> **Problem to solve**
Return each line of the listing that follows in which the string "using" can be found.

> **Excerpted data**
────────────────

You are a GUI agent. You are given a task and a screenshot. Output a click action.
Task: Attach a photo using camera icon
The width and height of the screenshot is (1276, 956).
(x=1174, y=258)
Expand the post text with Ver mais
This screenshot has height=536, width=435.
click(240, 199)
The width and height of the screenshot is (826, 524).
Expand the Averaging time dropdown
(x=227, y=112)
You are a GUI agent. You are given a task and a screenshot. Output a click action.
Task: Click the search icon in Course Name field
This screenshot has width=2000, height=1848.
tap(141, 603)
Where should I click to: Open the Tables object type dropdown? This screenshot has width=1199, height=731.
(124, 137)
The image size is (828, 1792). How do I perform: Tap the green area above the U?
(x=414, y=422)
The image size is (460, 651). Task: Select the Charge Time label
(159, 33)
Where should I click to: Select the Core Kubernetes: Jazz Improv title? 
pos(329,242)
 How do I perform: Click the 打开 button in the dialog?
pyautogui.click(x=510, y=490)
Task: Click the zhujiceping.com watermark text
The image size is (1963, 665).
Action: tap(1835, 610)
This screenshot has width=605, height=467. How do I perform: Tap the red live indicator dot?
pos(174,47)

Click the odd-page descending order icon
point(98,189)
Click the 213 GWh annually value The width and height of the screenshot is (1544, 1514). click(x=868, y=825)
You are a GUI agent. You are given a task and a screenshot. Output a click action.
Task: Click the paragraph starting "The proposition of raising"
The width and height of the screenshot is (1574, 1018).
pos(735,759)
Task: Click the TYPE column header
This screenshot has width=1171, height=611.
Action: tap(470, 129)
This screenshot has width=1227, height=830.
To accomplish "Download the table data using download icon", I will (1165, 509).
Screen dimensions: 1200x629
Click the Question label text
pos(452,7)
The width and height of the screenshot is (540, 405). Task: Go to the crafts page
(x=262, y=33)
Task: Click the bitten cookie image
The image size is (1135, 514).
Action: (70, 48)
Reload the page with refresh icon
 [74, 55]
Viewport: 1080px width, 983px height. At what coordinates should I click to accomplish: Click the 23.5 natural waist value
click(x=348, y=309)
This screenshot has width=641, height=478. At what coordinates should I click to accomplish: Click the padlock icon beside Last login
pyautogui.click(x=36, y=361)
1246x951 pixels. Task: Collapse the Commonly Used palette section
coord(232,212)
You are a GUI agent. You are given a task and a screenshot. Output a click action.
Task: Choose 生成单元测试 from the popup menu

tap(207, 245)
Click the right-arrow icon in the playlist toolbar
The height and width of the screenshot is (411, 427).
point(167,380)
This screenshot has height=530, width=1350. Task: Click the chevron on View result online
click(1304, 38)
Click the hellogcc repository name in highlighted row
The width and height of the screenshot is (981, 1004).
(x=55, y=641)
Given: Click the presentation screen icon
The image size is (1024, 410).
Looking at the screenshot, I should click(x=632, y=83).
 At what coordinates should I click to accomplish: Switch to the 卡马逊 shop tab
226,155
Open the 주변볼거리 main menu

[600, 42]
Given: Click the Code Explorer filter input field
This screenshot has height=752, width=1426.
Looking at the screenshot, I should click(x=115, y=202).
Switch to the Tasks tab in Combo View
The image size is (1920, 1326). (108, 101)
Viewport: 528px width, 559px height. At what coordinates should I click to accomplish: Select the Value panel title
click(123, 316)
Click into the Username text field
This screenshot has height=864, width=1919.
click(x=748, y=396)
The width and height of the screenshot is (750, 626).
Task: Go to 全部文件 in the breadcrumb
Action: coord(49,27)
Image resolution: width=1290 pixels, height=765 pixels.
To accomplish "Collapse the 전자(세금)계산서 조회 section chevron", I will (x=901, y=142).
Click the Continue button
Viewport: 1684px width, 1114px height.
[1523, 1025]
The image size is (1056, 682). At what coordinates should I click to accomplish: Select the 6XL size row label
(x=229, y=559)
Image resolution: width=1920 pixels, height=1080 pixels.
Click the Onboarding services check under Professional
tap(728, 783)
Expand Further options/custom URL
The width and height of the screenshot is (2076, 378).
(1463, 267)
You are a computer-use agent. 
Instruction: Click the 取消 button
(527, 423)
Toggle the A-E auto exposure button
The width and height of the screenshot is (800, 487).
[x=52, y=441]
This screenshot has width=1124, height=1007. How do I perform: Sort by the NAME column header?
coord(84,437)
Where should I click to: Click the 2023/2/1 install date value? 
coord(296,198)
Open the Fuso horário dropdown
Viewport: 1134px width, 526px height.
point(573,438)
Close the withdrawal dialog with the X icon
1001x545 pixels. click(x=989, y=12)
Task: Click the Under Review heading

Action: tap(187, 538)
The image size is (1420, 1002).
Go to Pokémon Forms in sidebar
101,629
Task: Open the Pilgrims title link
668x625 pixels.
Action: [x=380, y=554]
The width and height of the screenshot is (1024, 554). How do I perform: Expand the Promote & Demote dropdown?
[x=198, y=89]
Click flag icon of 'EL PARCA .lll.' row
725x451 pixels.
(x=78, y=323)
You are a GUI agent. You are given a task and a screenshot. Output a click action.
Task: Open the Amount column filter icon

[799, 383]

────────────────

> **Response for this exercise**
Task: Attach a photo using camera icon
To accomplish "Download the table data using download icon", I will (1165, 509).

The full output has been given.